On Twitter this morning, Pew Research linked to their 2010 U.S. Religious Knowledge Survey, something I missed the first time around. For the survey, they asked a little over 3400 people nationwide questions about religion and some of the results were quite interesting--but before you read about it, go take a shorter version of the survey and see how you do.
  • Atheists, agnostics, Mormons and Jews scored higher overall than Protestants and Catholics.
  • Mormons and evangelicals know more about Christianity while agnostics and atheists do best on world religions.
  • Former Pew Research surveys reveal "America is among the most religious of the world's developed nations" but this survey "shows that large numbers of Americans are uniformed about the tenets, practices, history and leading figures of major faith traditions--including their own."
  • The survey revealed widespread confusion about "the line between teaching and preaching" in public schools. While most knew a teacher could not lead a class in prayer, most also did not know that a comparative religion course can be taught and the Bible can be read or quoted as literature.
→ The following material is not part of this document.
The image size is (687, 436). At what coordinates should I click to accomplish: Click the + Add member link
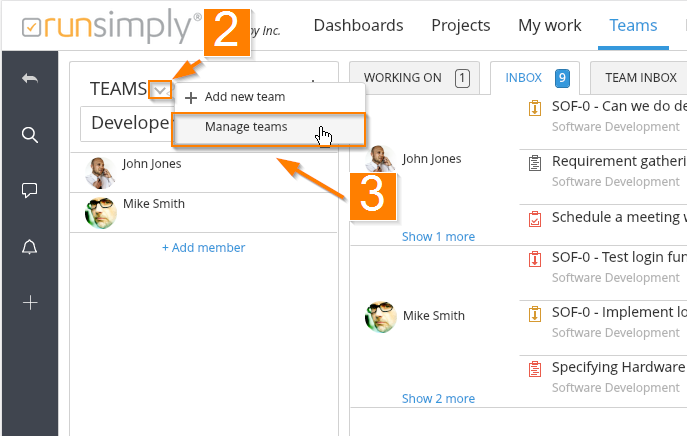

  • How much schooling an individual has completed is the single best predictor of religious knowledge.
  • Regarding knowledge of the Bible, 55% of the public know that the Golden Rule ("Do unto others as you would have them do unto you") is not one of the Ten Commandments. Less than half of white mainline Protestants and black Protestants (49% each) got that question right; and while they score above the public, only 67% of white evangelicals and 63% of Catholics got that question right.
  • Only 71% of white evangelical Protestants could name the four Gospels.
There is much more--I only highlighted some of the things that stood out to me. 

I wasn't surprised by the lack of historical knowledge of those professing to be Christian about their own faith, but I found it interesting that those that scored better on this were better educated in general. This suggests to me that perhaps knowledge of our history comes from the education system or self-education rather than our churches. And while I wasn't surprised, I was disappointed by the the lack of basic biblical knowledge among professing Christians; a third of us not knowing the Ten Commandments or a quarter of us not being able to name the four gospels is profound in its implications. 

As for me, I didn't score perfect--only 14 out of 15. I got one the one about Pakistan wrong, heh.